Written By: Mike Pina
Updated: February 12, 2024

For passing attacks to be successful, the quarterback must master the 3, 5, 7 steps and quick game footwork.

The quarterback must have a mixed back of fundamentals. A big part of the QB’s fundamentals is their footwork. QBs must have quick, rhythmic feet when dropping back to pass.

In this article, we’re going to teach you about the 3, 5, and 7 step drops and how offenses use a quick game to throw the football downfield.

Quarterback Drops Introduction

A quarterback will have a designated amount of steps that he should take on every passing play in football. This is to ensure that the timing of the play works out.

Most coaches highly emphasize timing for quarterbacks. QBs need to take the proper steps because the receivers are running specific routes depending on the QB’s drop is, and the offensive line is blocking a certain way.

3 Step Drop

The first drop we will discuss is the 3-step. The 3-step is typically meant for quick game concepts, meaning that the receiver’s routes will be short. The quarterback must drop back quickly and get the ball out of his hands.

The first separation step from the line is crucial. If the QB is right-handed, his right leg will go back first, and vice versa if he’s a lefty. A “False step” can affect the play’s timing poorly.

After the first separation step, the QB will crossover using his other leg. Then, on the third step, he will be planted and ready to throw the ball. If the QB is taking a shotgun snap and is still a quick game concept, he will take a 1 step drop to keep the same timing. There is also no need for them to drop back further since they already have a separation by being in the shotgun.

5 Step Drop

A 5 step drop from under center is harder than a 3 step drop. However, they are both similar. For a 5 step drop, the routes associated with it will be longer developing routes. They are usually intermediate to deep routes. A few examples may be a post, curl, corner or dig.

Like a 3 step, the quarterback’s first step will get distance from the line of scrimmage, and then he will crossover and plant. He will crossover again after he plants his 3rd step and then plants to get to his 5th step. The QB may release the ball on his 5th step or reset his feet depending on the route.

During a 3 step drop, the QB should never take a hitch step since he is already close to the line of scrimmage.

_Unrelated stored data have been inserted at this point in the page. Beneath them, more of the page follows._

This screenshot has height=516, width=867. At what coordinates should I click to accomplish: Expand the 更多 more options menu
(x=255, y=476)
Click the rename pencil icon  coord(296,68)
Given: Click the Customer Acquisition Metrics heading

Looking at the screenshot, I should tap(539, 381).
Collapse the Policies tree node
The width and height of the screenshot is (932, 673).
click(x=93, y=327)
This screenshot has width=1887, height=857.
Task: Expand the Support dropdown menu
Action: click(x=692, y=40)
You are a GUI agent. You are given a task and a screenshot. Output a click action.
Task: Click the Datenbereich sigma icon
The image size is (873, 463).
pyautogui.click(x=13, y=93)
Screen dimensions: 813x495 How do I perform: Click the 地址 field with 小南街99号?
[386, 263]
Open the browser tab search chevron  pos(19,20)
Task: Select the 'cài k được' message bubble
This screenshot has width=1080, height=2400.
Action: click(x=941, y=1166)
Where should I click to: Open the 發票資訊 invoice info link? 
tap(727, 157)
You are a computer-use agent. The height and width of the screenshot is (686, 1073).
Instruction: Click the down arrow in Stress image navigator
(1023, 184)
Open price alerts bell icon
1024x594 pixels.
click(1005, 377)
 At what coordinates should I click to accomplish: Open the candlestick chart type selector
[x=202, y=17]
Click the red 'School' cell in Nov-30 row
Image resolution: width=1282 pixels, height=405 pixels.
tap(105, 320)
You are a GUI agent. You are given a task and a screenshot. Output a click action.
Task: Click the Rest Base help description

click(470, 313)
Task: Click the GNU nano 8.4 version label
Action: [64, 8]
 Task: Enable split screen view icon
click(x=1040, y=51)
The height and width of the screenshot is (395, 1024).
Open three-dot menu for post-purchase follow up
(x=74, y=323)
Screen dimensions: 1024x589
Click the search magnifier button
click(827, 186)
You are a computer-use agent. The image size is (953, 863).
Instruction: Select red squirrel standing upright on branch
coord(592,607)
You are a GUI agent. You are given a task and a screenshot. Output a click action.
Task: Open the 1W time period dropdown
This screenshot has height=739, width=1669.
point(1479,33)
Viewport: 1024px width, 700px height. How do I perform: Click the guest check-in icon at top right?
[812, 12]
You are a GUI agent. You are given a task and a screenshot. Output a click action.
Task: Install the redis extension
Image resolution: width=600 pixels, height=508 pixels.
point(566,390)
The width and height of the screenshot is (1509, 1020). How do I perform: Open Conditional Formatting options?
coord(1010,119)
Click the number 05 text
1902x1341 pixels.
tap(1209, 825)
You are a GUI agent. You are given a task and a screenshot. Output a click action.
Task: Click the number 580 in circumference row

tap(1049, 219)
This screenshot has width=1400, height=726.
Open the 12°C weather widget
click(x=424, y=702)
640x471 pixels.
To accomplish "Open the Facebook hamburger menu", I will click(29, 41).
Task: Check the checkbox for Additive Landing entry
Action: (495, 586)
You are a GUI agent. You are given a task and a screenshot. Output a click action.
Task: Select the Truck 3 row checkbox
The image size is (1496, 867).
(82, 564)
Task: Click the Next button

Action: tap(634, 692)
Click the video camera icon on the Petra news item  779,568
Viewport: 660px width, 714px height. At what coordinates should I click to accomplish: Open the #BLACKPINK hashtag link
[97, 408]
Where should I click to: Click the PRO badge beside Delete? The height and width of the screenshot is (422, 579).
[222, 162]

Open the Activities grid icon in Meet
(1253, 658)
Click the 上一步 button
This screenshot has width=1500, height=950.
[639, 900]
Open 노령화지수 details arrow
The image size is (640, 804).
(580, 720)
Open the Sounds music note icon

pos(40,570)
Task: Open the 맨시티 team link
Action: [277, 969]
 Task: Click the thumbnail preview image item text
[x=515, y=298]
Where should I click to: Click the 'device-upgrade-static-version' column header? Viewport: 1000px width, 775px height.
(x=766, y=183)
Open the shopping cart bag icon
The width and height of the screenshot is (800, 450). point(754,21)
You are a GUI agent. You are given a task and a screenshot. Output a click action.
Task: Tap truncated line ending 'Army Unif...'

The offensive line will not expect him to move up in the pocket. However, for a 5 step drop, the QB is enough away for the quarterback to climb up in the pocket.

Another key point that QBs must know regarding footwork is that they have to drop straight back. The offensive line expects the QB to drop straight back, blocking their defenders based on the path. If the QB is in shotgun and the offense runs a 5 step concept, he will take a 3 step drop.

7 Step Drop

The 7 step drop is rarely used at the youth or high school level. It is used more in college and at the pro level.

It also requires a solid offensive line since it is long developing. Concepts associated with the seven steps are usually “Shot plays.” This is when the coach wants to take a stab at a play downfield. Usually, this is a six man protection or a “Max protection,” meaning there will be 7 or 8 players to protect the QB.

Routes that can be thrown off a 7 step may be flys, deep posts, post corner, post dig, and corner post. A QB’s footwork for a 7 step drop is the same steps as a 5 step, except now with an extra crossover and plant. If the QB is in the gun and the team runs a 7 step concept, they will take a 5 step drop.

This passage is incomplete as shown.